> [ACTIVITY]:
Copy each line of the data below, character for character.
── SOURCE INFORMATION ──
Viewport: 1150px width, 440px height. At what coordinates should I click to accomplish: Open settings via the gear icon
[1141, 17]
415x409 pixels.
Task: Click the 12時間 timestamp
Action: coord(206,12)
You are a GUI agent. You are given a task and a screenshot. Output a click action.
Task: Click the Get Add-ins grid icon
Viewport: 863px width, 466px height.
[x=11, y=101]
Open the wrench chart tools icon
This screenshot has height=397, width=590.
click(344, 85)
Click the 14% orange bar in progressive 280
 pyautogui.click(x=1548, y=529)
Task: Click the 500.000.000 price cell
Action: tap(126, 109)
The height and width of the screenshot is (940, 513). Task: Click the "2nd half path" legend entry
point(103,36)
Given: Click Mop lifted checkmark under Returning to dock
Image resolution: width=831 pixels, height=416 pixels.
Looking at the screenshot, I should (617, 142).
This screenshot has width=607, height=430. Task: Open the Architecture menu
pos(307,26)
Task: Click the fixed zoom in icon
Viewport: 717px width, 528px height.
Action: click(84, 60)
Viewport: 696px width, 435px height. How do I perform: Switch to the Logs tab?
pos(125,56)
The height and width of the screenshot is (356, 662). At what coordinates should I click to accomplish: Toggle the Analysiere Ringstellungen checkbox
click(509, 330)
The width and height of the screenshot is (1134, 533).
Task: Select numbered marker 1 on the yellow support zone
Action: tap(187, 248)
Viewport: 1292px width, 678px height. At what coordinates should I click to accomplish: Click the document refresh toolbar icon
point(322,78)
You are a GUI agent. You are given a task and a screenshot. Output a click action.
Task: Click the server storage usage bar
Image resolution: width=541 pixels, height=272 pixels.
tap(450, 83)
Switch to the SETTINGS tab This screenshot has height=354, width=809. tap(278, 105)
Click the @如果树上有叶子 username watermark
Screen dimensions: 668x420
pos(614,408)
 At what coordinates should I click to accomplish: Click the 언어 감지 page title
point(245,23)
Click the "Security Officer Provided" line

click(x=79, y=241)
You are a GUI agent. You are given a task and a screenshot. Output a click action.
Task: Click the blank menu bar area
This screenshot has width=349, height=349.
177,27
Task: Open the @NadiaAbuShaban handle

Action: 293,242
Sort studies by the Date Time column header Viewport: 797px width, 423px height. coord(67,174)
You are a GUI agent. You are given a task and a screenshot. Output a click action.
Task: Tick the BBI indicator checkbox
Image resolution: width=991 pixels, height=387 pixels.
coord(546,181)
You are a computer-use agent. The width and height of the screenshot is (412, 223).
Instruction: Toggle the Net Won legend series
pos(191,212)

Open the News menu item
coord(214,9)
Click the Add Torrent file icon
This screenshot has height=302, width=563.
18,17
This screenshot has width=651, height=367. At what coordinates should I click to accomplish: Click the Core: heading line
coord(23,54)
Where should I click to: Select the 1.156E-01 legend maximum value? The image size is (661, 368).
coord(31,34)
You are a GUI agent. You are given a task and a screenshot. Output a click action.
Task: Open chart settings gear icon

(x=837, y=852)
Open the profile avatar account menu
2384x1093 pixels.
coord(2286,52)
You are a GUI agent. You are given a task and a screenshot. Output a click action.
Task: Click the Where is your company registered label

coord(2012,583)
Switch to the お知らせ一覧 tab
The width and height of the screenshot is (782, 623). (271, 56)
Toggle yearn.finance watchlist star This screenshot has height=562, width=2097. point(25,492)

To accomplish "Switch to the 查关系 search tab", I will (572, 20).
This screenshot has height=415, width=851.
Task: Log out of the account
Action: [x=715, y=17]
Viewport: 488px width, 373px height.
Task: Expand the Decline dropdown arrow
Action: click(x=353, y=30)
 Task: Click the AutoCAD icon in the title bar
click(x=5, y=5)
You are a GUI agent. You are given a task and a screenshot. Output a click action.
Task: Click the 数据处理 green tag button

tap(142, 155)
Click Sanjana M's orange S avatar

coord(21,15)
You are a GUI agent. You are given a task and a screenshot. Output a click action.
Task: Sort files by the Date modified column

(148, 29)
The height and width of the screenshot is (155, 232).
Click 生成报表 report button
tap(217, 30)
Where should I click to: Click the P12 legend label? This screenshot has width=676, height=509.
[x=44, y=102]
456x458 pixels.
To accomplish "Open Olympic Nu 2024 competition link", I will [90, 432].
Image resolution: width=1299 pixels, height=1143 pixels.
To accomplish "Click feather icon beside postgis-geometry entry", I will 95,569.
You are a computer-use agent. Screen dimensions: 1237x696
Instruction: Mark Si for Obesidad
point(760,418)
───
> [SOLUTION]:
Viewport: 1150px width, 440px height. At what coordinates should I click to accomplish: Open settings via the gear icon
[1141, 17]
415x409 pixels.
Task: Click the 12時間 timestamp
Action: coord(206,12)
You are a GUI agent. You are given a task and a screenshot. Output a click action.
Task: Click the Get Add-ins grid icon
Viewport: 863px width, 466px height.
[x=11, y=101]
Open the wrench chart tools icon
This screenshot has height=397, width=590.
click(344, 85)
Click the 14% orange bar in progressive 280
 pyautogui.click(x=1548, y=529)
Task: Click the 500.000.000 price cell
Action: tap(126, 109)
The height and width of the screenshot is (940, 513). Task: Click the "2nd half path" legend entry
point(103,36)
Given: Click Mop lifted checkmark under Returning to dock
Image resolution: width=831 pixels, height=416 pixels.
Looking at the screenshot, I should (617, 142).
This screenshot has width=607, height=430. Task: Open the Architecture menu
pos(307,26)
Task: Click the fixed zoom in icon
Viewport: 717px width, 528px height.
Action: click(84, 60)
Viewport: 696px width, 435px height. How do I perform: Switch to the Logs tab?
pos(125,56)
The height and width of the screenshot is (356, 662). At what coordinates should I click to accomplish: Toggle the Analysiere Ringstellungen checkbox
click(509, 330)
The width and height of the screenshot is (1134, 533).
Task: Select numbered marker 1 on the yellow support zone
Action: tap(187, 248)
Viewport: 1292px width, 678px height. At what coordinates should I click to accomplish: Click the document refresh toolbar icon
point(322,78)
You are a GUI agent. You are given a task and a screenshot. Output a click action.
Task: Click the server storage usage bar
Image resolution: width=541 pixels, height=272 pixels.
tap(450, 83)
Switch to the SETTINGS tab This screenshot has height=354, width=809. tap(278, 105)
Click the @如果树上有叶子 username watermark
Screen dimensions: 668x420
pos(614,408)
 At what coordinates should I click to accomplish: Click the 언어 감지 page title
point(245,23)
Click the "Security Officer Provided" line

click(x=79, y=241)
You are a GUI agent. You are given a task and a screenshot. Output a click action.
Task: Click the blank menu bar area
This screenshot has width=349, height=349.
177,27
Task: Open the @NadiaAbuShaban handle

Action: 293,242
Sort studies by the Date Time column header Viewport: 797px width, 423px height. coord(67,174)
You are a GUI agent. You are given a task and a screenshot. Output a click action.
Task: Tick the BBI indicator checkbox
Image resolution: width=991 pixels, height=387 pixels.
coord(546,181)
You are a computer-use agent. The width and height of the screenshot is (412, 223).
Instruction: Toggle the Net Won legend series
pos(191,212)

Open the News menu item
coord(214,9)
Click the Add Torrent file icon
This screenshot has height=302, width=563.
18,17
This screenshot has width=651, height=367. At what coordinates should I click to accomplish: Click the Core: heading line
coord(23,54)
Where should I click to: Select the 1.156E-01 legend maximum value? The image size is (661, 368).
coord(31,34)
You are a GUI agent. You are given a task and a screenshot. Output a click action.
Task: Open chart settings gear icon

(x=837, y=852)
Open the profile avatar account menu
2384x1093 pixels.
coord(2286,52)
You are a GUI agent. You are given a task and a screenshot. Output a click action.
Task: Click the Where is your company registered label

coord(2012,583)
Switch to the お知らせ一覧 tab
The width and height of the screenshot is (782, 623). (271, 56)
Toggle yearn.finance watchlist star This screenshot has height=562, width=2097. point(25,492)

To accomplish "Switch to the 查关系 search tab", I will (572, 20).
This screenshot has height=415, width=851.
Task: Log out of the account
Action: [x=715, y=17]
Viewport: 488px width, 373px height.
Task: Expand the Decline dropdown arrow
Action: click(x=353, y=30)
 Task: Click the AutoCAD icon in the title bar
click(x=5, y=5)
You are a GUI agent. You are given a task and a screenshot. Output a click action.
Task: Click the 数据处理 green tag button

tap(142, 155)
Click Sanjana M's orange S avatar

coord(21,15)
You are a GUI agent. You are given a task and a screenshot. Output a click action.
Task: Sort files by the Date modified column

(148, 29)
The height and width of the screenshot is (155, 232).
Click 生成报表 report button
tap(217, 30)
Where should I click to: Click the P12 legend label? This screenshot has width=676, height=509.
[x=44, y=102]
456x458 pixels.
To accomplish "Open Olympic Nu 2024 competition link", I will [90, 432].
Image resolution: width=1299 pixels, height=1143 pixels.
To accomplish "Click feather icon beside postgis-geometry entry", I will 95,569.
You are a computer-use agent. Screen dimensions: 1237x696
Instruction: Mark Si for Obesidad
point(760,418)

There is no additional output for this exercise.